I just can't believe some ppl are still thinking a skill saw. Even if you could do one every 2 min which is doubtful thats still almost 57 hours. And thats if you can put the sheet down, cut it, and move it for the next sheet in 2 min. That isn't gonna happen!


----------



## Leo G (May 12, 2005)

How do you plan on doing it. Crossing your arms and blinking your eyes?

You will still have to move from sheet to sheet to do it. Even if you are doing multiple sheets at a time you are still gonna have to move them around.

What is _your_ plan?


----------



## scrapecc (May 11, 2009)

Leo G said:


> How do you plan on doing it. Crossing your arms and blinking your eyes?
> 
> You will still have to move from sheet to sheet to do it. Even if you are doing multiple sheets at a time you are still gonna have to move them around.
> 
> What is _your_ plan?


Make a jig so I didn't have to keep my eye on a line to cut. Also use a saw that has more power than a skill saw to cut through the stuff in a hurry. 

Plus with a jig and a powerful saw, you get precise repeated cuts fast!!!!!

Plus the op said something about 2x6 and 2x4 material. double that up on a skill saw. But hey maybe you guys are running a 10 inch bladed skill saw or something.


----------



## scrapecc (May 11, 2009)

Oh wait just went back and read the first post. You tell me Leo how your gonna cut a arc like that in a 4x4 with a skill saw with any kind of speed!!!!!!!


----------



## Leo G (May 12, 2005)

I wasn't the one suggesting a skill saw. If you had to cut 4x4 stock you would have to use band saw. Even though the curve is slight it is enough to bid the blade on lets say the Makita 16" circular saw.


----------



## scrapecc (May 11, 2009)

Well I wasn't trying to get into a pissing match. But I did notice one guy trying to insult another guys intelligence a few posts back. And to me that guy is as closed minded as they get. 

I wish more of my competitors were like him. Cause they run things about as smooth as oatmeal. Nice and lumpy.


----------



## PrestigeR&D (Jan 6, 2010)

*Ok Guys*

Call me slow whited- thats fine, but I still am not sure why he is not using radius forms to create the wall. --- The tech and tools are already out there,,, why would you spend all this time trying to reinvent the wheel ,,,, am I missing somthing,,BE NICE-:laughing:


----------



## scrapecc (May 11, 2009)

Prestige, you were not the guy I was talking about. Also you didn't insult anybody. I was talking about the guy talking trash to Tin. He just seemed immature to me.

And your right. To the OP, have you checked with any form rental places? it may be cheaper to do that also. The forms have been built already. If You were in Chicago I know symons would rent them to you. That may be a cheaper alternative.

=======

- Stated task 1: In the forum thread, which city does scrapecc name as a place where Symons would rent forms?

- Listing:
=======

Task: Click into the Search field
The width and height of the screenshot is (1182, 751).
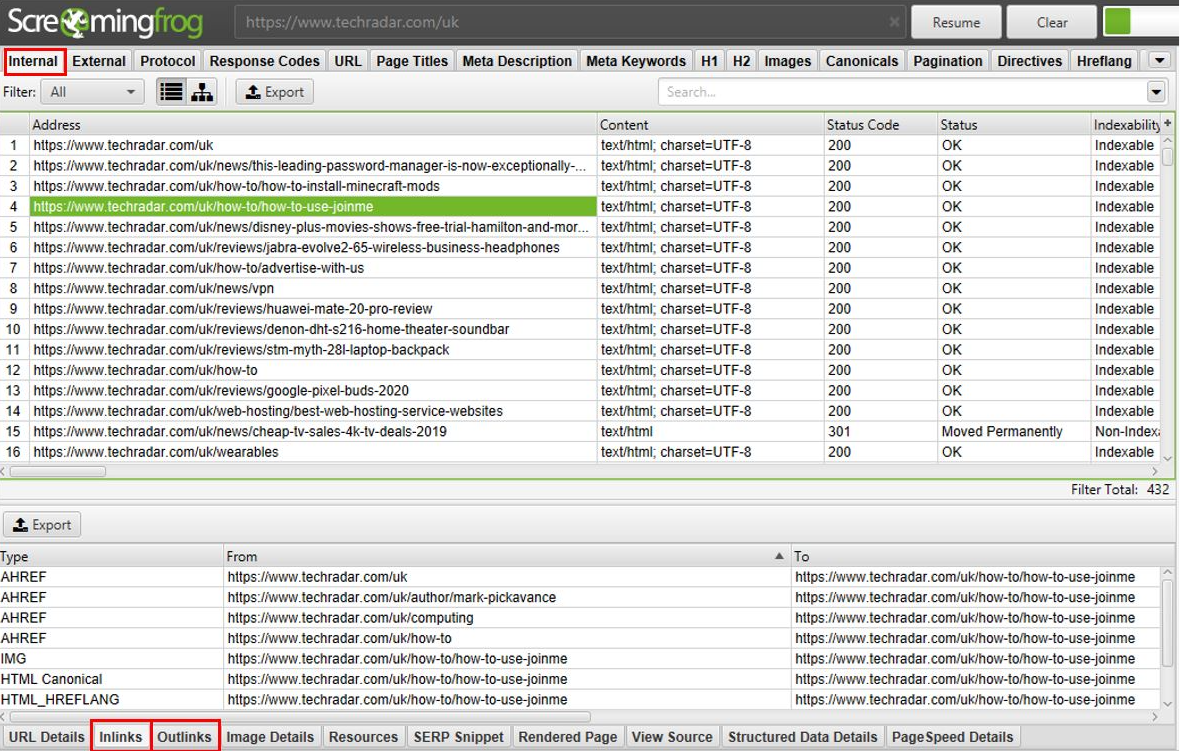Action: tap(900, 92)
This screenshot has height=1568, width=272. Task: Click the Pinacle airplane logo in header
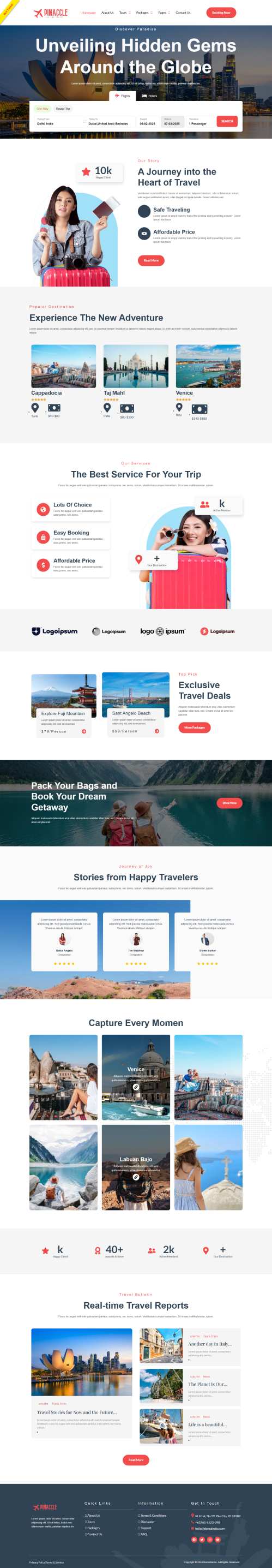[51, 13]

=======

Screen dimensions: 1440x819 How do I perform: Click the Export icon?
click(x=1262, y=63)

=======

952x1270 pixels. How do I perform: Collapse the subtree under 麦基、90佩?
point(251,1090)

=======

- Stated task 2: Express the stretch of records from the line that contains "952x1270 pixels. How" through the line that contains "point(251,1090)" as a JSON list of strings, one string per line, with blank lines left out.

- Finished answer 1: Chicago

- Finished answer 2:
[
  "952x1270 pixels. How do I perform: Collapse the subtree under 麦基、90佩?",
  "point(251,1090)"
]